Page 4 of Cleats and Pumps

I felt tingling all over my body, like when the soothsayer drag queen put her hand over mine. Then, just like that, the tingling stopped, and I looked down.

The oversized mushroom sequined dress had shrunk and hugged my body. It was no longer the yellow sickish color, but had been replaced with a dramatically red one. There were still mushroom sequins, but they sparkled like diamonds. On the side of the tight-fitting dress was the perfect slit right up my right leg.

“My legs,” I said when I looked down and saw all the hair had gone. I reached down and ran my hand up and down the appendage that was now smooth as a baby’s behind.

The stilettos had changed, too. Instead of being an awkward size that was hard to walk in, they were a brilliant cream that perfectly complemented the red dress.

“Is there a mirror, um, I mean a looking glass?” I asked, determined to see the changes.

“Well, of course,” Michell said, leading me to a mirror behind a great oak tree beside the house.

I gasped at my image. My beard had been trimmed but was still there. The hat sat perfectly on my head, and my natural curls bunched up beautifully around the rim. The ribbon had changed from pink to black and the red and black together exuded sex.

“How does a hat exude sex?” I asked, causing everyone to laugh.

“You look lovely, darling,” Mitchell said. “Now you are ready to visit the royal court.”

When he said that, the other creatures all sucked in a breath and rushed away into the brush around the home. “Um, what was that about?” I asked.

“Oh,” Michell said, looking nonplused, “it’s nothing. Anyway, dear, you must be on your way. Keep going in the direction you came, and you’ll see the castle on the horizon. Chop, chop!” He disappeared into his house before I could say anything.

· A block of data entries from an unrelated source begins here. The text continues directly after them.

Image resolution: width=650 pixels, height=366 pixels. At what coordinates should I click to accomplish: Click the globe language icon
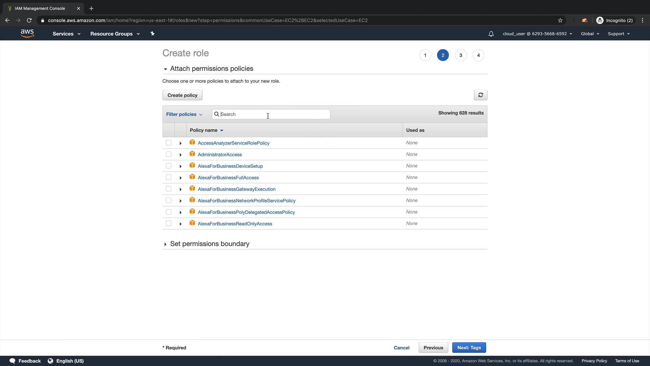click(x=50, y=361)
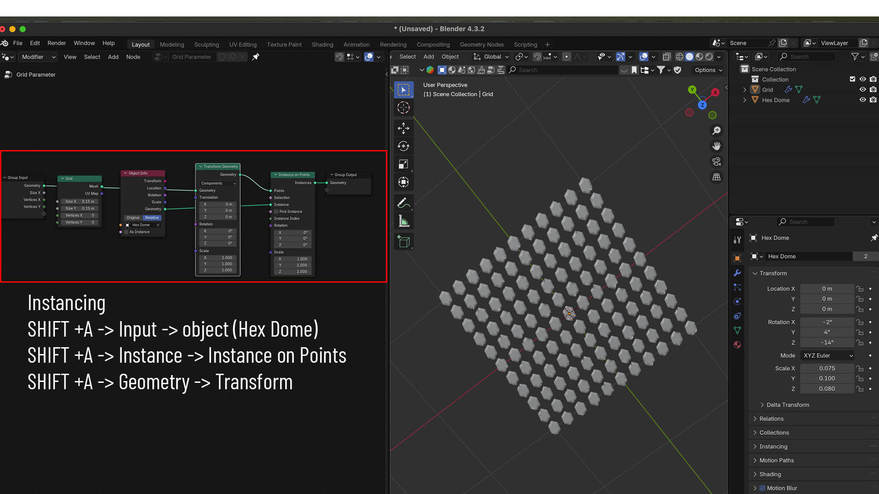Expand the Hex Dome outliner item
Screen dimensions: 879x494
pyautogui.click(x=745, y=100)
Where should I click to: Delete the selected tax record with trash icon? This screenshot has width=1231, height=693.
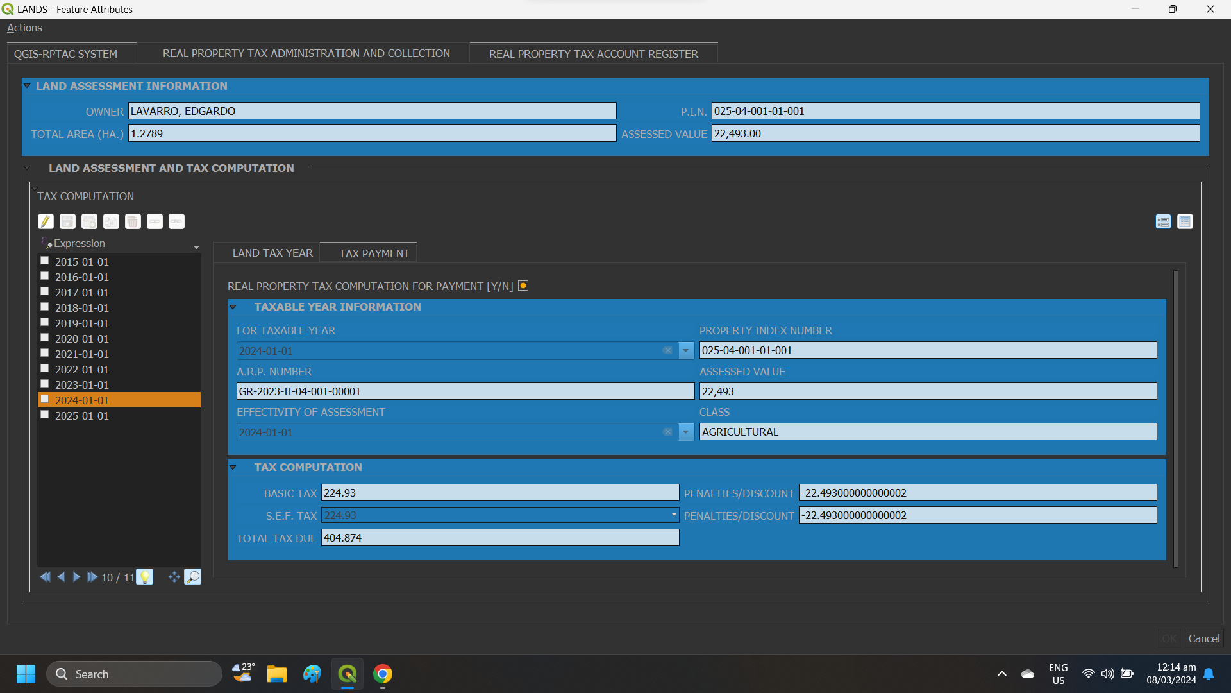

“Well, okay,” I said and headed down the path toward the castle as instructed.

I’d seen the castle in the distance and was about to walk toward it when a rumble echoed from one of the large trees that lined the path. In Alice in Wonderland, The Cheshire Cat showed up much earlier than in my dream. I looked up to see him smiling down at me. “Hello, Cheshire Cat, what is it you’ve brought me? A butt plug?” I asked, knowing I was being a jerk. But seriously, what else could I wear?

The cat didn’t say anything, so I looked closer. I gasped when I saw he was my ex, Gregory. The moment I did, he disappeared, his smile never leaving his face, and just like in the story, his body vanished before his smile.

The rest of the walk to the castle was uneventful. When I got to the gates, I noticed the guards were all cards, just like in one of the movies they’d made of the story. Also, I recognized their faces as men I’d seen at the bar where Gregory performed.

The rest of the dream got a bit deep. My grandmother and grandfather had raised me deep in rural Tennessee. Grandma had been a Bible thumper, always quoting scripture and telling me how evil I was and how I was going to hell at every turn.

The second I laid eyes on the Queen, I knew she represented her.

My grandfather had been better at parenting than her. He was, as she’d called him, a layabout, good for nothing, but that wasn’t exactly true. He’d at least tried being a good surrogate father tome. His main flaw was he liked fishing more than anything. He’d ended up fishing his life away. In fact, when he had died of a heart attack, he’d fallen face-first into the Hatchie River.

When the King walked in, he winked at me, and I smiled as I recognized his ornery expression.

“Well, well, seems we have a visitor, Ma,” he said, causing the Queen to throw a fit.

“I’m Your Majesty, not Ma! You worthless layabout!” she screamed.

He shrugged and winked again. “So, young man, what brings you to the royal court?” he asked.

Before I could answer, Gregory, the Cheshire Cat, rubbed against my legs.

“Such impertinence,” my grandmother, the Queen, screamed. “Off with his head!”

“Dear, can you decapitate a Cheshire cat? I mean, the head isn’t always attached as it is.”

“You can, and we shall. I’ll not have that degenerate in my home!” she said, making me flinch. My grandmother had whipped my bottom twice in my life. Once when she’d caught me watching a YouTube video of RuPaul singingYou bett’r Work.

“That man is a degenerate. I’ll not have that filth in my house,” she’d screeched.

The second time, I was thirteenish and apparently checking out a cute guy I hadn’t seen before who came to a Wednesday night prayer meeting at my grandma’s church. The sad thing was, if she hadn’t come home wailing about me turning into a degenerate, I wouldn’t have recognized I was attracted to the guy.

After that, she just threw her hands up and said the Devil could have me, not that I knew what that meant. I still didn’t. Why would being myself be something the Devil would want?

Anyway, after that, I was put in prison. The cat didn’t lose his head, but it did appear one last time right before the soldier playing cards tossed me back into oblivion.